フラジェントル

YUKI&ASUKAによるリレー小説

第2話 「帰宅」

商店街を抜けて少し細い路地をはいると、赤いウロコ屋根の小さな家がある。古いのか、窓の立て付けが悪く、少しゆがんでいる。エマは丸い扉を開け、家に入った。
扉についていた鈴がシャラシャラと鳴る。

「あら?エマ帰ったの」
いつもの様に母親は夕飯の支度をしながら言った。エマはそれに返答せず階段を登り、自分の部屋に入った。

ベットに体をなげて、天窓から空を眺めた。

エマはいくら空を見ても飽きなかった。空は嘘をつかない。だから花が見えることはなかった。

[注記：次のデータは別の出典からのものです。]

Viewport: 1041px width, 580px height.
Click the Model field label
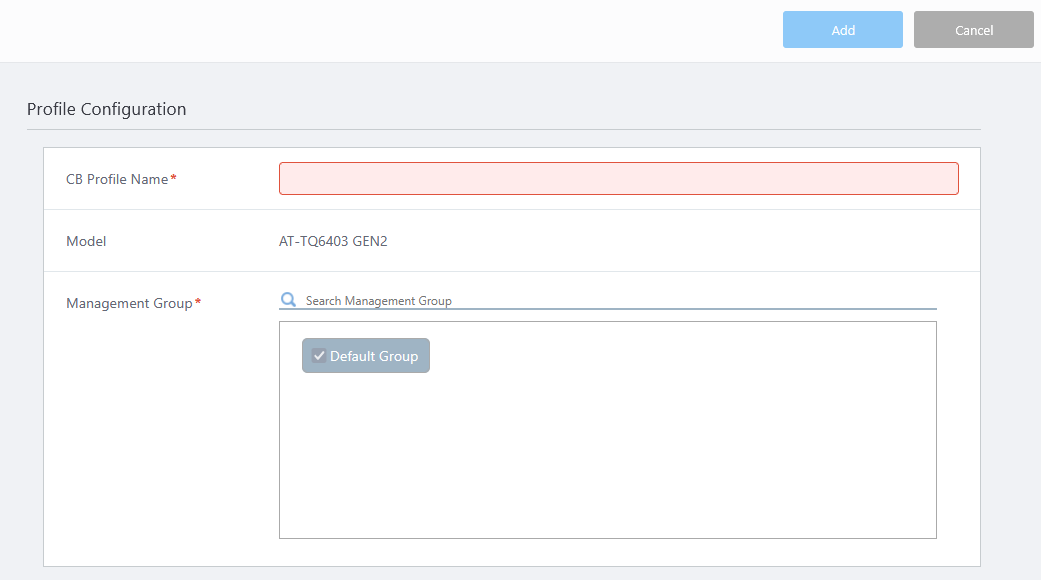click(x=86, y=241)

もうしおれているフラジェントルの花を見るのには嫌気がさしていた。

(大人たちの花はみんな汚い…)

そして自分も汚い花になるのだろう、と半ば諦めて、またため息をついた。

母親が夕飯に呼ぶ声がする。
エマはゆっくり起き上がり、階段をおりていった。

第1話 「青色特急」

 いつもとかわらない星屑をちりばめた空には汽笛を鳴らす午後6時発の青色特急が走っていた。ほぼ毎日のように訪れる馴染みの草原に寝転がり数時間、この列車を見送ってから帰宅することがエマの日課になっている。
整列した星屑の線路の上をキラキラと光の道筋をのこして去る列車を見送ると、徐に上着の右のポケットから古びた懐中時計を出した。
「んー…もう6時かぁ……。」
時刻を確認してはつまらなそうな溜息と共に重い腰をあげ、パチンと音をたてて蓋をした懐中時計をしまうと衣服や髪についた葉っぱを気だるげにはたいて歩きだした。

「…あら、エマちゃんじゃない、こんばんは。」
夕刻のせいか賑わう街並みをひとり目立つほどの重い足取りで歩くエマの肩をトントンと叩いて声をかけてきたのは隣の家の奥さんだった。
「あ…こんばんは。」
「エマちゃんは可愛いから羨ましいわ。私の息子なんててんでだめなの。」
そう言ってニコニコ笑う奥さんのお腹は不意にすーっと透け始めいつも通り一輪の花、フラジェントルを映し出していた。
しかし、エマが視線をそちらへ向けた頃には既にフラジェントルはしおれ始めていた。
(……また嘘ばっかり…。)
エマはそう心の中で呟くと表情に出す事はなく奥さんに小さく会釈をしては、まるで逃げる様にその場を立ち去った。